PTPN11 NM_001330437.1:c.127C>T, Leu43Phe

ClinVar contains an entry for this variant (Variation ID: 561500). This missense change has been observed in individual(s) with complete atrioventricular septal defect and/or Noonan syndrome (PMID: 15940693; Invitae). This variant is not present in population databases (gnomAD no frequency). This sequence change replaces leucine, which is neutral and non-polar, with phenylalanine, which is neutral and non-polar, at codon 43 of the PTPN11 protein (p.Leu43Phe). Advanced modeling of protein sequence and biophysical properties (such as structural, functional, and spatial information, amino acid conservation, physicochemical variation, residue mobility, and thermodynamic stability) performed at Invitae indicates that this missense variant is expected to disrupt PTPN11 protein function. In summary, the available evidence is currently insufficient to determine the role of this variant in disease. Therefore, it has been classified as a Variant of Uncertain Significance.

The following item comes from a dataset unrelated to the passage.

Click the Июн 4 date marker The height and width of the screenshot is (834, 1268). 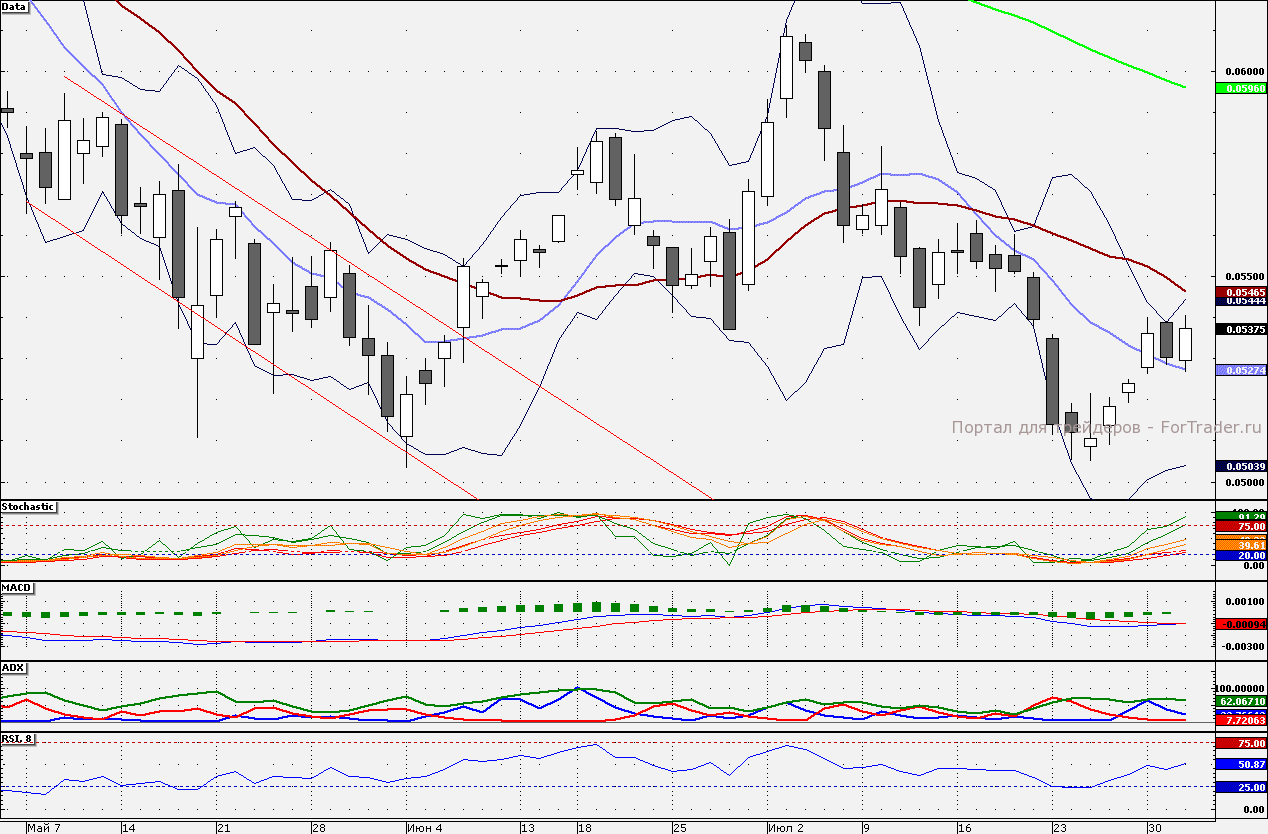pyautogui.click(x=427, y=828)
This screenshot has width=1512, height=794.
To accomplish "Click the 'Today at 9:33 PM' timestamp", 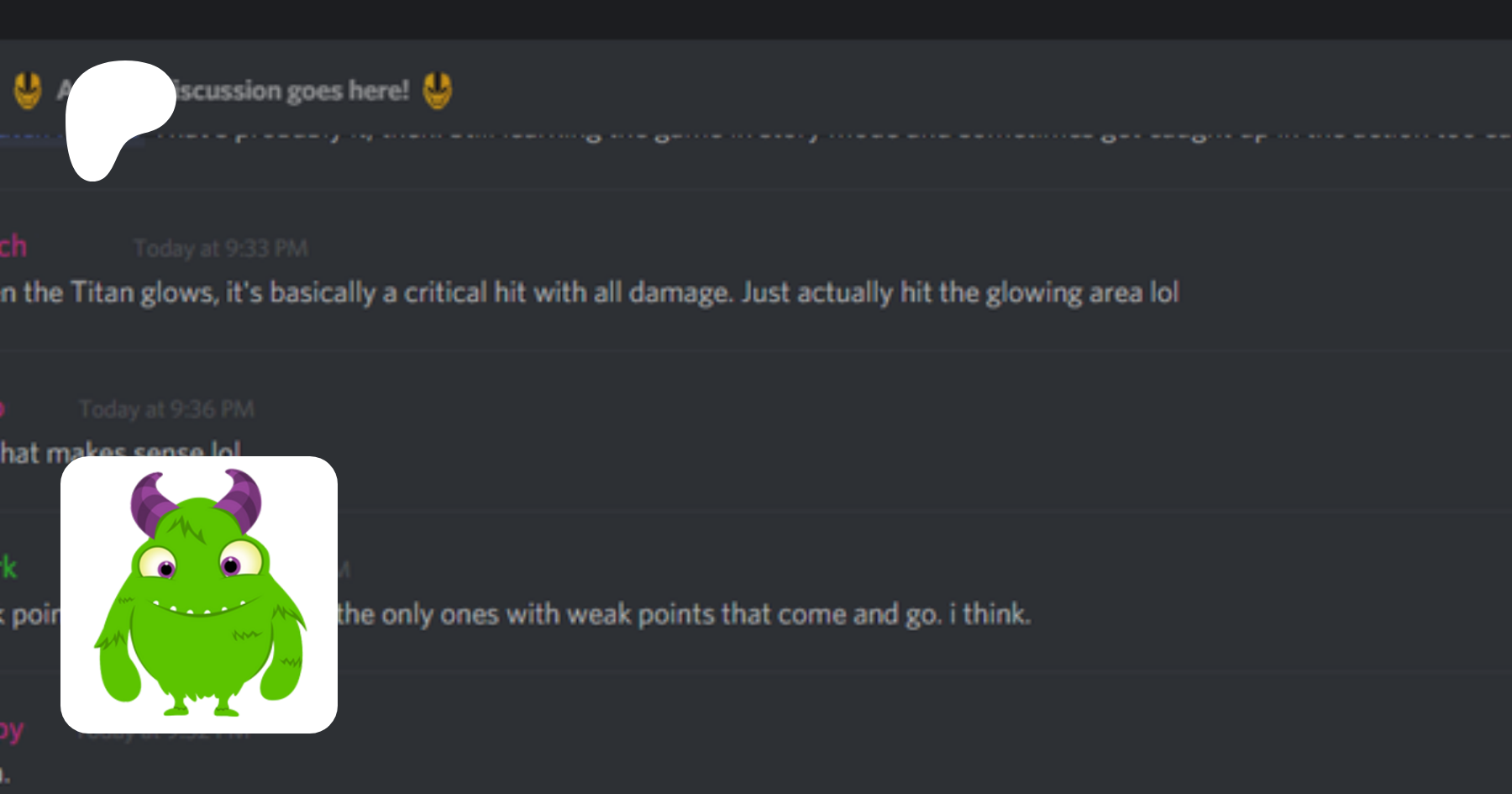I will point(221,249).
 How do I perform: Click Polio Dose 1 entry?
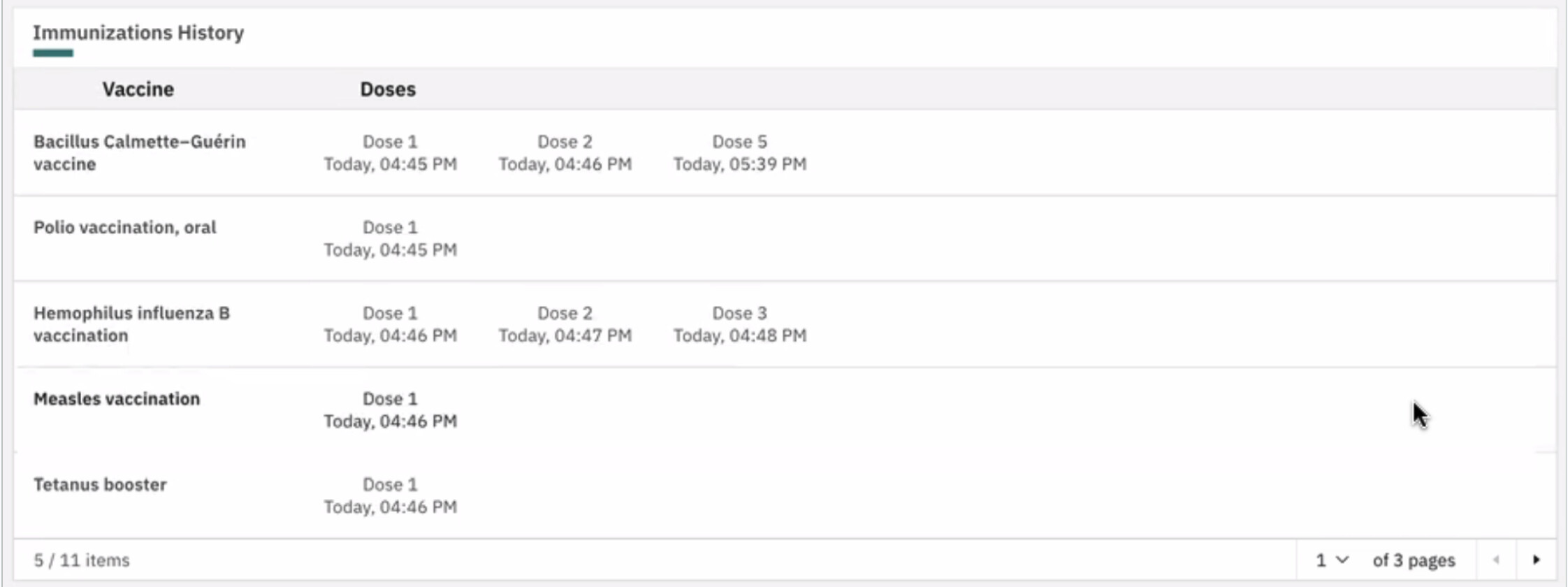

Variant summary: PTPN11 c.127C>T (p.Leu43Phe) results in a non-conservative amino acid change located in the SH2 domain of the encoded protein sequence. Five of five in-silico tools predict a damaging effect of the variant on protein function. The variant was absent in 251410 control chromosomes (gnomAD). The available data on variant occurrences in the general population are insufficient to allow any conclusion about variant significance. c.127C>T has been reported in the literature in an individual affected with atrioventricular septal defect (Weismann_2005). This report does not provide unequivocal conclusions about association of the variant with Noonan Syndrome and Related Conditions. The variant is located close to a known Noonan syndrome mutation (PTPN11 p.T42A) and it is part of a group of variants located in the phosphopeptide-binding clefts in the N-terminal SH2 domain which are implicated in the intermolecular interactions of the protein with its signaling partners and which control SHP-2 translocation and activation. Mutations affecting these pockets are predicted to perturb phosphopeptide-binding specificity and/or affinity (Lappalainen_2008, Tartaglia_2006). However, to our knowledge, no experimental evidence demonstrating an impact of the variant on protein function has been reported. Two ClinVar submitters (evaluation after 2014) cite the variant as uncertain significance (n=1) and as likely pathogenic (n=1). Based on the evidence outlined above, the variant was classified as uncertain significance until additional data of clinical and functional significance become available.